Big debt, less income: The difficult balancing act in Victoria’s recovery
Victorian Treasurer Tim Pallas will hand down his seventh state budget next week in circumstances no one saw coming.
Missing is the state’s premier, so too a small surplus that was predicted before the pandemic and is unlikely to return anytime soon.
A man walks past Melbourne’s Hosier Lane during lockdown last August.Credit:Penny Stephens
While Victoria’s economy has witnessed a recent rush of activity, it is still in a recovery phase after the state’s damaging lockdown. Such conditions make it tricky to hand down a budget that is fair, stimulates growth and finds a solution to Victoria’s eye-watering debt.
In the past six months, Victoria’s economy has rebounded with the end of restrictions triggering a faster-than-expected recovery. Between October and December last year, the state’s economy grew by 6.8 per cent while the national economy expanded by 3.1 per cent.
As a comparison, the NSW economy grew by 2.9 per cent and Queensland by 2 per cent during the same period.
Unemployment has also recovered from a peak of 7.5 per cent in June to 6.1 per cent in March. That’s still one of the higher rates in the country, but it represents almost 28,000 more full-time workers than a year ago.
People took to the streets and cafes in Melbourne after restrictions were eased last October.Credit:Getty Images
It all sounds like good news but Victoria is coming from a low base and has a long way to go.
The economic surge has largely been driven by state government spending and pent-up demand from consumers trapped in their own country. According to last year’s budget papers, that spending was estimated to be $90 billion this financial year, compared with a forecast $73 billion the previous year.
But such high levels of government support can’t last forever.
In February, Moody’s surprised no one when it downgraded Victoria’s credit rating from AAA to AA1 over concerns the state’s debt burden would keep going up and remain high for the next 10 years.
Victorian Treasurer Tim Pallas.Credit:Penny Stephens
And you can see why. In the second half of 2020, Victoria collected $9.7 billion less in revenue than it spent. The mid-year financial report showed net government debt had increased by $17.4 billion, taking the state’s total debt to more than $60 billion.
To put that in perspective, NSW’s net debt sits at $53 billion, but Victoria’s liabilities are predicted to be 50 per cent greater than NSW’s by 2023-24.

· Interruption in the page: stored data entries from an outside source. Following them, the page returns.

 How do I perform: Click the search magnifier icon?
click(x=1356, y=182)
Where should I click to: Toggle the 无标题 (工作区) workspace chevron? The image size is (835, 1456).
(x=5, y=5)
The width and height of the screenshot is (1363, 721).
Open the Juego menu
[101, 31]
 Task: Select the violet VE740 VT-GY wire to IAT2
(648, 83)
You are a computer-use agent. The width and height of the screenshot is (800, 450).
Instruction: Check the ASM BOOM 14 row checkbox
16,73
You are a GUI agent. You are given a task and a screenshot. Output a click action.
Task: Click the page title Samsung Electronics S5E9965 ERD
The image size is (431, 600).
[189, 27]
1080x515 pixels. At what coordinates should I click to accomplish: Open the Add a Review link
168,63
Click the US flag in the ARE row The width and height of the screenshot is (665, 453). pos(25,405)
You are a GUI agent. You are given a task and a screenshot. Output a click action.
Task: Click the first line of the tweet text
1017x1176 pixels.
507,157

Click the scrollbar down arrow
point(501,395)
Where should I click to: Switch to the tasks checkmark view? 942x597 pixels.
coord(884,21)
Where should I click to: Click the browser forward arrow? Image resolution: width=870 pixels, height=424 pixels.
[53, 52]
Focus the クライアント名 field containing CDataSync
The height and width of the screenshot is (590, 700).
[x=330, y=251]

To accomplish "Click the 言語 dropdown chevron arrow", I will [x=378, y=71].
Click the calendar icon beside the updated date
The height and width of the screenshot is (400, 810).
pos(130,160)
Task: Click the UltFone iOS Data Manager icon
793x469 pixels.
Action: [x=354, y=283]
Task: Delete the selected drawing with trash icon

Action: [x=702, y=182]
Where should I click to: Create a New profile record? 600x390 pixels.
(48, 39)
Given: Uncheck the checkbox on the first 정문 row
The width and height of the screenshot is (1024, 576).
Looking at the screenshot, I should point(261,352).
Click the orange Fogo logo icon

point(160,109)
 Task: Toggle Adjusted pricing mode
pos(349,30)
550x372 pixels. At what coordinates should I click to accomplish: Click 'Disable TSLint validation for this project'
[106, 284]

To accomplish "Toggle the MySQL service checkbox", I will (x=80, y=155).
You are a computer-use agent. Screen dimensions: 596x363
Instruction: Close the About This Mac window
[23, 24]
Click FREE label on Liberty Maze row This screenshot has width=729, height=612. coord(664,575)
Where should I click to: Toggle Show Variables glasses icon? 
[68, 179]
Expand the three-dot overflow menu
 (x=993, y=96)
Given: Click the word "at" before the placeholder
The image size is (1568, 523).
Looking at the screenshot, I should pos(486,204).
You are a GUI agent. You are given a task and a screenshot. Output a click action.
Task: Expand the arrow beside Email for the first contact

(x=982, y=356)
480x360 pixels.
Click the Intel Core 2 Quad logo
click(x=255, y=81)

It's true that economists, industry and even the governor of the Reserve Bank encouraged the states to use record low interest rates to borrow up big and spend their way out of economic trouble. But such a recommendation relies on interest rates staying low so the borrowed amount can be paid off.
Business investment is weak, population growth is flat and household consumption is predicted to fall. Short of paying down debt, the best Victoria can hope for is that the government keeps paying the interest bill on its record borrowing.
Eventually, someone will have to pay it off and if interest rates do rise, which they will, that will leave future governments with little choice but to cut services or boost taxes. Options the current government wants to avoid.
Politically, such debt could expose the Andrews government to a scare campaign ahead of November 2022. But the pandemic has rewarded Australian incumbents and it has also disarmed the opposition from using debt and deficit as political weapons.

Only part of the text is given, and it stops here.